Saturday 28 September 2013

More ELF n stuff

Elf loader

I posted a simple elf loader for the parallella to the boards, but here's another link to it: elf-loader-0.0.tar.gz

This just handles the single-core case with nothing 'extra', it still requires special linker scripts and other foo.

It was really just a test to check some assumptions and fortunately they checked out.

A multi-loader?

I spent a few hours the night before trying to nut out a multi-core relocating loader but although I think I can pull it off it's kind of messy and it can't be made to do what I want it to.

The problem is that the linker will pull in all the library functions as static and although i can relocate per-core code to the per-cores, I need to copy all the static library functions used across all cores; and that just isn't going to be good enough given the tight memory.

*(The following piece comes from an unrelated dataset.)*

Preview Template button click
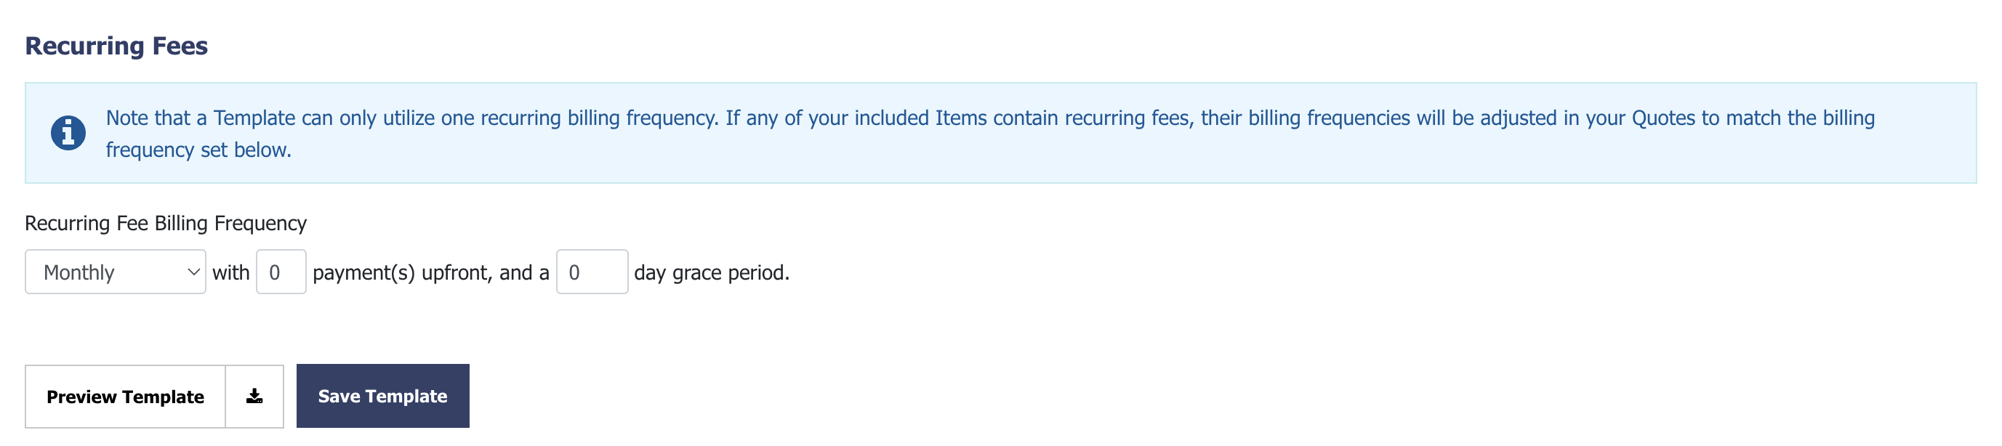Screen dimensions: 2002x446 125,396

What I really want is to have the linker create a specific binary for each core, ... but somehow handle multple cores too. But the problem is the linker will either whine or create redundant copies of any shared data structures.

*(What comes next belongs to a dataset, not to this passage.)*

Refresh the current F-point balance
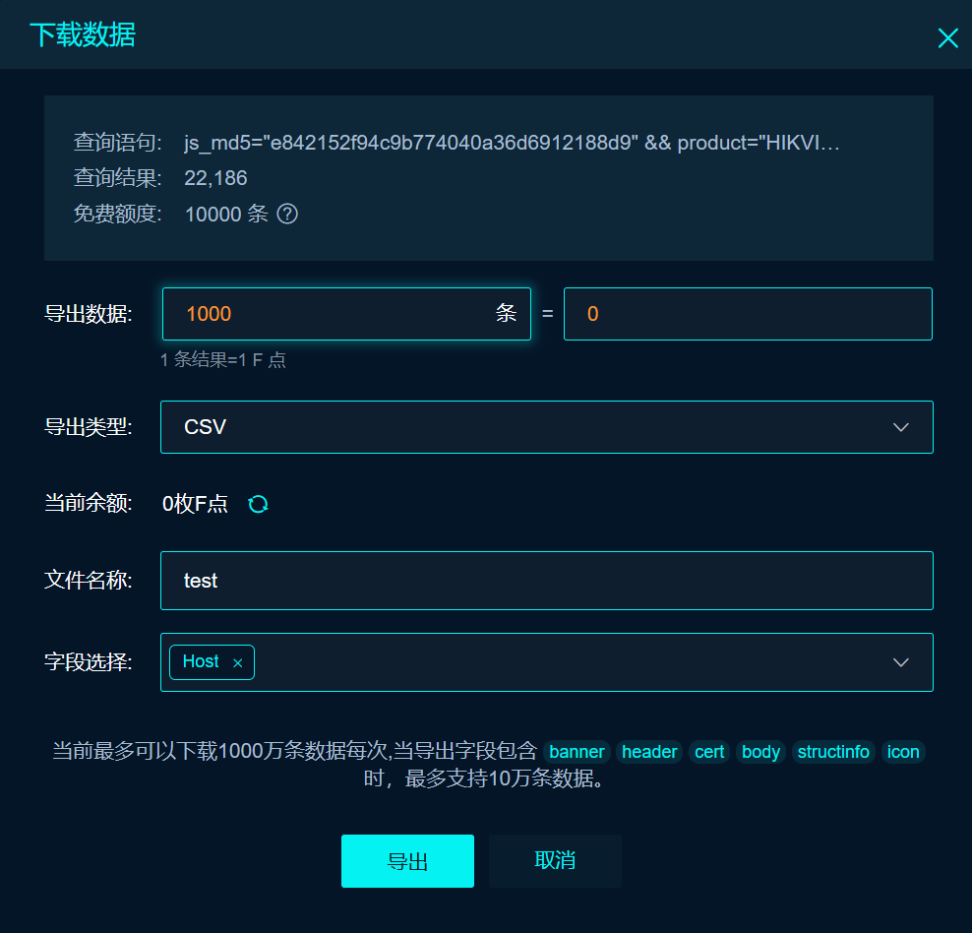The image size is (972, 933). click(x=258, y=504)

So this morning I had a bit of an epiphany (pun intended) with the idea of using weak symbols. I can then define 'undefined' labels and just resolve them at load time. It does force me to use relocable code, but I need to anyway. Resolving and relocating a few undefined labels isn't that difficult and it's easy to tell if you failed.

That got me thinking a bit further and the way the linker is currently used isn't really that useful on the epiphany because it doesn't have an MMU. You can write code that sits on one core, or the same code that runs on multiple cores, but if you want to have multiple codes running on multiple cores each using private global memory - you're stuck with a huge headache of having to manually assign private memory ranges in the linker script! Might be acceptable for embedded programmers, but yeah, way too Commodore 64 for me these days.

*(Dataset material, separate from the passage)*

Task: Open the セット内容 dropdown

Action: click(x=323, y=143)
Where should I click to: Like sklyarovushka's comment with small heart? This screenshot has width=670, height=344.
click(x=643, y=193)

But AmigaOS never had a problem running multiple code blocks it just relocated everything, even sparsely if that so happened. Simply ignoring all the elf-features designed for MMU capability makes a lot more sense than trying to shoe-horn them to fit. So does finding a better approach than using compile-time-fixed linker-defined memory map.

The solution

This is my first thoughts on how to solve this problem. I drop the notion of being able to target multiple cores within the one file but I get a pile of benefits.

  • A single executable will map to a single core.
  • The same executable can be loaded onto multiple cores.
  • Multiple executables can be defined for loading a whole work-group.
  • Code is linked using -r to create a relocatable object. This is the only tool-chain specific option required.
  • Any code can reference code or data in other cores using weak references.
  • Platform specifics like the stack base or end of the bss section are also weak references.
  • The loader relocates the on-core data onto the core directly.
  • The loader could potentially automatically spill sections to external memory if they don't fit.
  • The loader resolves all weak references at the workgroup level.
  • Specific section names are used for global or private external mememory.
  • Platform specifics like the ISR table offset and the total on-core ram can be handled in the loader.

I still have to nut out some C runtime issues and where the weak reference's concrete instantiations are defined, but I'm pretty confident this will work and moreover that it is a good solution.

Since all the code is relocable there's no reason to use position independent code (which the compiler doesn't support yet) and there's no reason to include platform-specific details inside the linker script. The linker script can be very simple and is just used to partition external sections between on-core and off-core memory.

Note that even though the code is statically linked this will allow multiple separate instances of the the c (or other) library to be loaded across multiple cores. This might waste a bit of space but is much easier than dynamic linking and solves all the concurrency issues.

Relocating is more work than not having to, but it's not much work. And if a 7mhz 68000 can do it fast enough to be practical, surely a 1Ghz ARM can too.

Update: Moved the location of the elf-loader distribution.